The Democratic governor, who needs to close a deficit projection topping $500 million in the preliminary budget for 2016-17, also all but ruled out use of the state’s modest emergency reserve.
“It’s an austere budget. I think everybody knows that,” the governor told reporters after the State Bond Commission meeting in the Legislative Office Building.
Both the Malloy administration and the legislature’s nonpartisan Office of Fiscal Analysis say there is a deficit topping $500 million built into the preliminary $20.4 billion budget adopted last June for 2016-17.
The governor, who signed tax increases worth more than $1.3 billion over the biennium last June, repeated Friday he would propose no tax increases in his budget revisions Wednesday.
And while Malloy offered few hints on where he would cut, he did offer one big clue.
When asked whether the emergency cuts he ordered in September to close a shortfall in the current fiscal year might offer a blueprint of where he would look for savings in 2016-17, the governor responded: “It’s a start.”
Those emergency cuts fell most heafvily on social services, hospitals, and public colleges and universities, though they touched most discretionary areas of spending, excluding municipal aid.
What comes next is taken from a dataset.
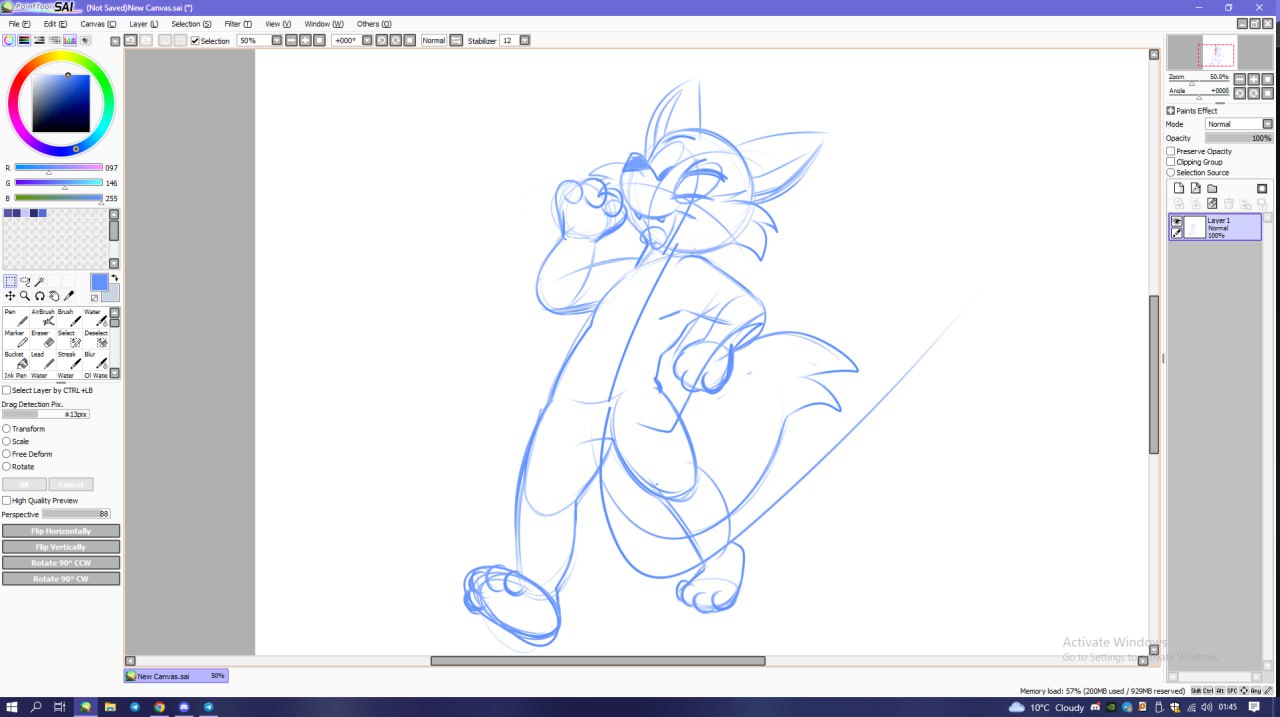Open the layer Mode dropdown
The image size is (1280, 717).
(x=1267, y=124)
Connecticut does have $406 million in its emergency reserve, commonly known as the rainy day fund. This is a modest amount equal to less than 2.5 percent of annual operating costs. Comptroller Kevin P. Lembo insists the state needs to develop a 15 percent reserve to guard against economic downturns.
And nonpartisan analysts say a much larger deficit, topping $1.7 billion, looms in the fiscal year that begins in July 2017.
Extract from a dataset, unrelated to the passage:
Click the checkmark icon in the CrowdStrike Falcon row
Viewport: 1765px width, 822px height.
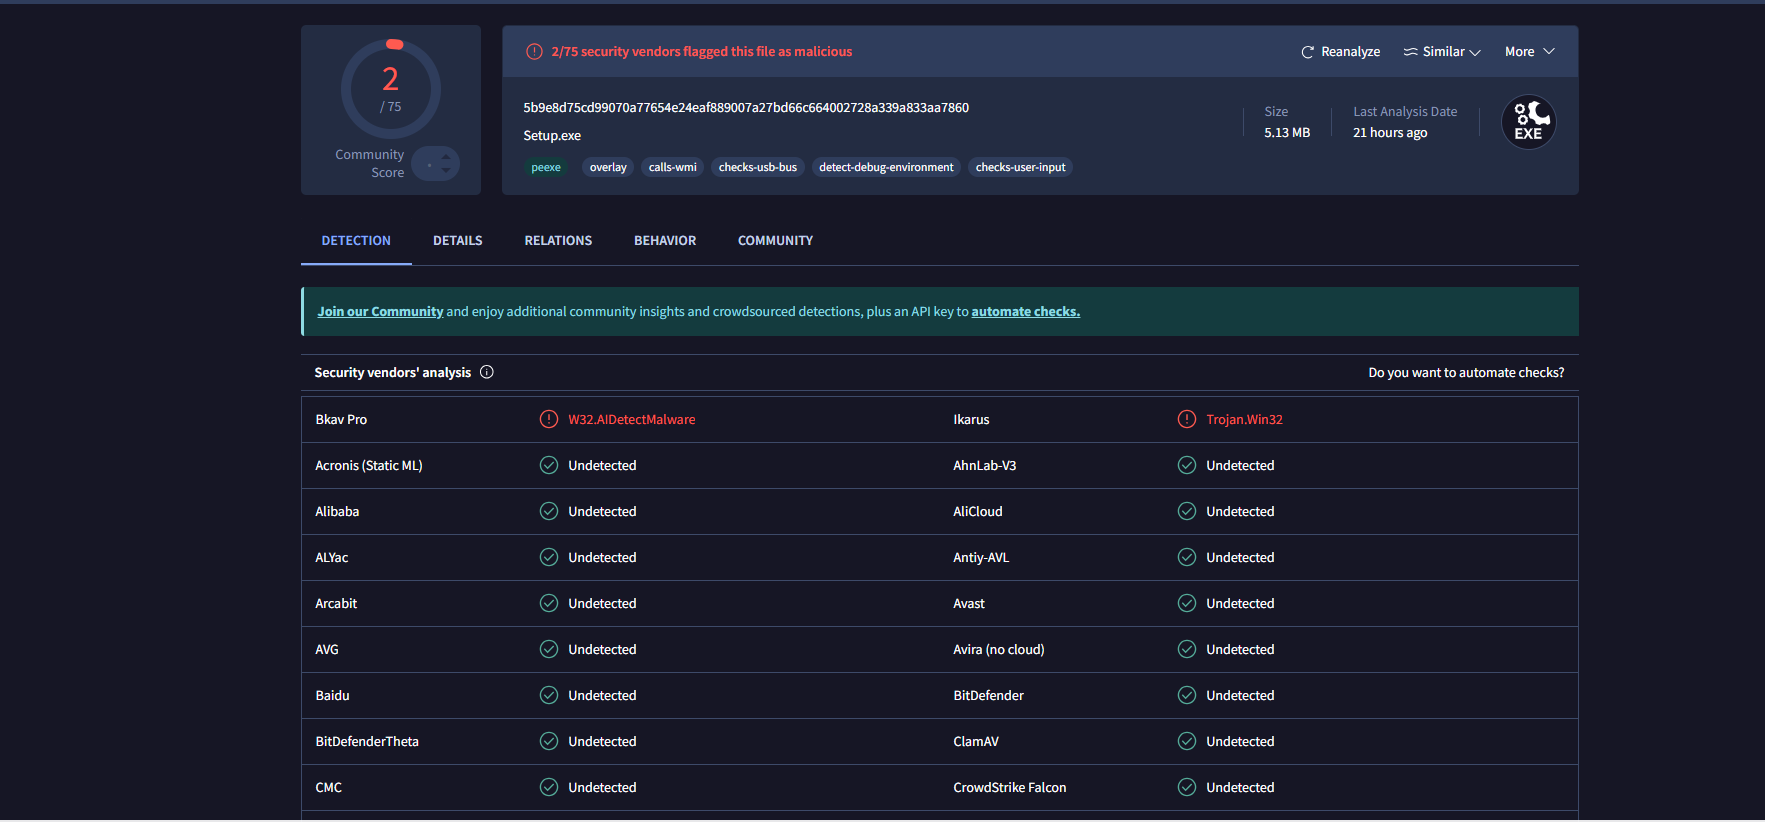pos(1187,787)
Still legislatures traditionally have dipped into the rainy day fund in past state election years to mitigate the need for politically risky spending cuts or tax hikes.
When asked whether Connecticut can afford to dip into the rainy day fund now with a billion-dollar-plus shortfall looming after the election, Malloy raised a host of arguments against that option.
He recalled how his predecessor, Gov. M. Jodi Rell, had exhausted a nearly $1.4 billion reserve in the last two years before her term ended in January 2011.
Rell and the legislature left Malloy with no reserve and a record-setting $3.7 billion deficit built into 2011-12 finances.
Rell did that “to avoid having to make the tough decisions that my administration has had to make,” Malloy said.
He added that “a rainy day fund should be used for rainy days. I don’t think it should be an excuse not to make hard decisions. I don’t believe it should be built into budget assumptions.”